On Mar 24, 2010, at 12:34 PM, Felipe Contreras wrote:

> Avoid regressions as much as possible is a good policy. No regressions
> ever until the end of times even if most users would be happy with it,
> is not.
> 
>> For reference, I downloaded and tried the msn-pecan / Adium test from Google 
>> Code when it was first announced. I didn't catch any noticeable benefits so 
>> I subsequently switched back to the stock Adium. I was initially impressed 
>> by the enthusiasm, but after researching the history of the fork and what it 
>> does exactly, I can say that I've lost that enthusiasm.
> 
> Good that it works for you... I assume you don't care about the
> countless people that can't even login or get constant disconnections.

Choices are always about trade-offs.  If msn-pecan fixes a number of problems, 
this could be worth it even if it generates new ones.
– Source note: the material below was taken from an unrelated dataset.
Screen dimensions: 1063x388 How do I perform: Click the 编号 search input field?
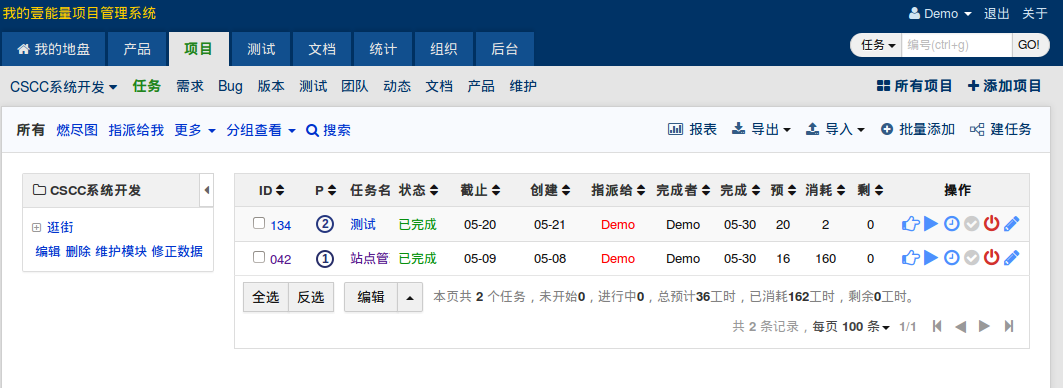click(957, 45)
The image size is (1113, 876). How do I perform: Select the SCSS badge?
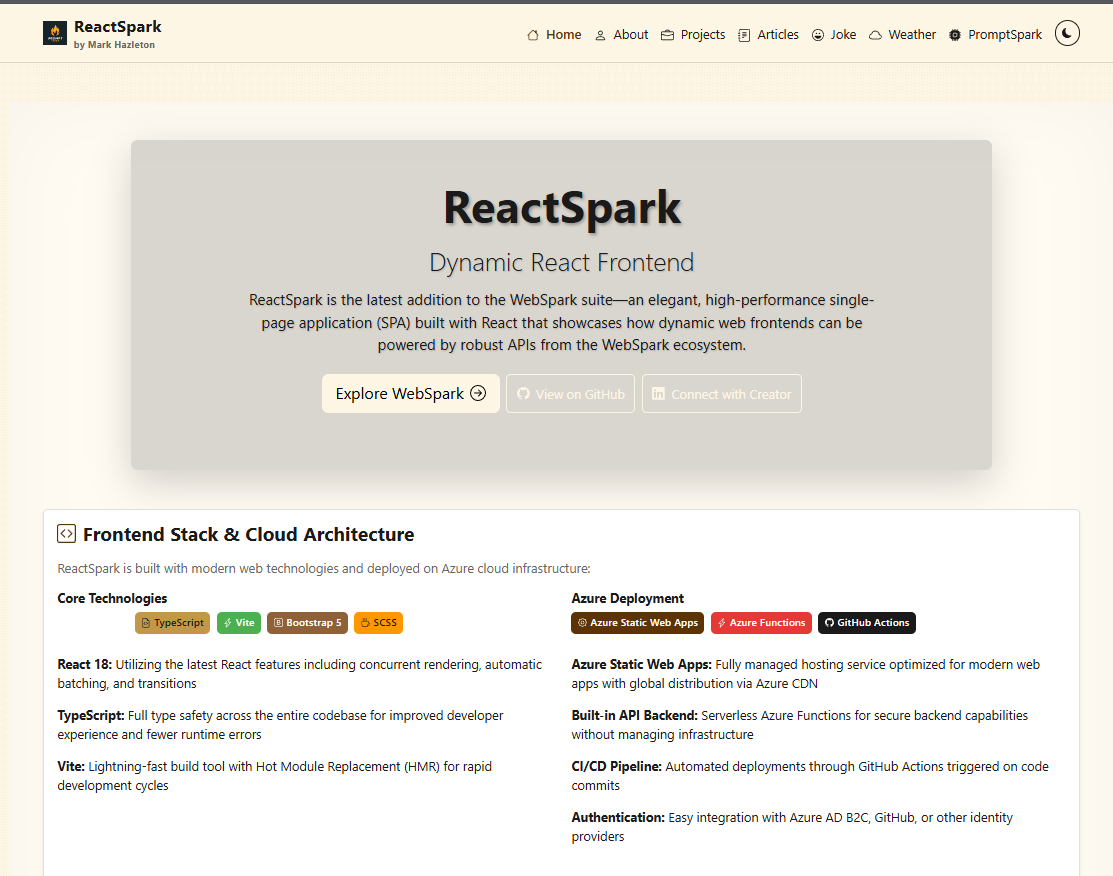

Felipe has said he is most concerned about users, not developers, in terms of 
implementing features.  Felipe, if we took you at your word and moved to 
msn-pecan for Adium 1.5, would you be willing to commit to working on the 
MSN-Yahoo bridge if a significant response requesting it (or rather, noting its 
sudden absence) were made, either during the 1.5 beta period or after its 
release, for the feature, regardless of the theoretical possibility of a 'work 
around' but adding a separate Yahoo account?